Autism is another condition that responds well to musical therapy, specifically in regard to social skills and connections to others, something that many children on the spectrum struggle with. Songwriting, in which clients help to create a “social song story” for their needs, is one way that’s proving effective, Leah Morrison explains. “For example, if I have a child that is struggling with how to say ‘hello,’ we will sing a ‘hello song’ at the beginning of each session.
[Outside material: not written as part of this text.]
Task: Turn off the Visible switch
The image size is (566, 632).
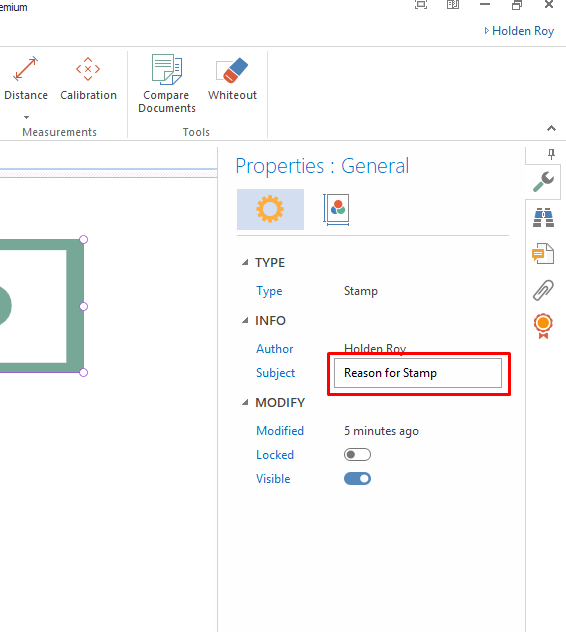Action: click(357, 478)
The reason being, people usually say ‘hello’ right when they first see them … so this fits the natural timing of when the event would occur in real life outside of the session.”
Physical healing
While music is mainly linked to psychological and emotional treatments, new research has shown it to be successful when dealing with physical issues, specially to reduce pain.
Some institutes have started to dedicate efforts to analyze the effect of music on the physical human body, such as at the Berklee College of Music through The Music Therapy Institute, or McGill University in Montreal with the opening of the Music Perception and Cognition Lab. One of the studies performed in this lab reveled that “music was found both to improve the body’s immune system function and to reduce levels of stress. Listening to music was also found to be more effective than prescription drugs in reducing anxiety prior to surgery.” Music increases the antibody immunoglobulin A, and reduces cortisol – the stress hormone. Prof. Daniel J. Levitin, the author of the study, also documented how music can have a neurochemical effect on management of mood, stress, immunity and social bonding.
The use of music as a medical tool goes even further. Vibroacoustic therapy actually allows patients to feel music. The procedure involves the use of a low frequency sound that comes out of speakers embedded to a mat, bed or chair. Vibrations are transmitted to the body, while the patient can also listen to the melodic sound. This therapy has been recommended for people with depression, fibromyalgia and Parkinson’s disease. A study by Lauren King on the short-term effects of vibration therapy on motor impairments in Parkinson’s disease found an important improvement in symptoms, including less rigidity, better walking speed, and reduced tremors. Other researchers are looking to expand this kind of therapy for other diseases, such as Alzheimer.
Music in our everyday lives
We’ve been using music therapy in our lives centuries before it became a clinical practice. Whether to help you mourn a breakup or to charge you up for the big game, quite simply “music lifts your soul,” Morrison adds.
She suggests a dose of music every day to improve your life. “Listen to music, play music, go to concerts, dance! Everywhere and all the time! Find songs that resonate with different feelings you have and make a playlist that you can go to when you feel a certain way. Life happens. Things happen. But music can help you process all of it and make you feel so much better.”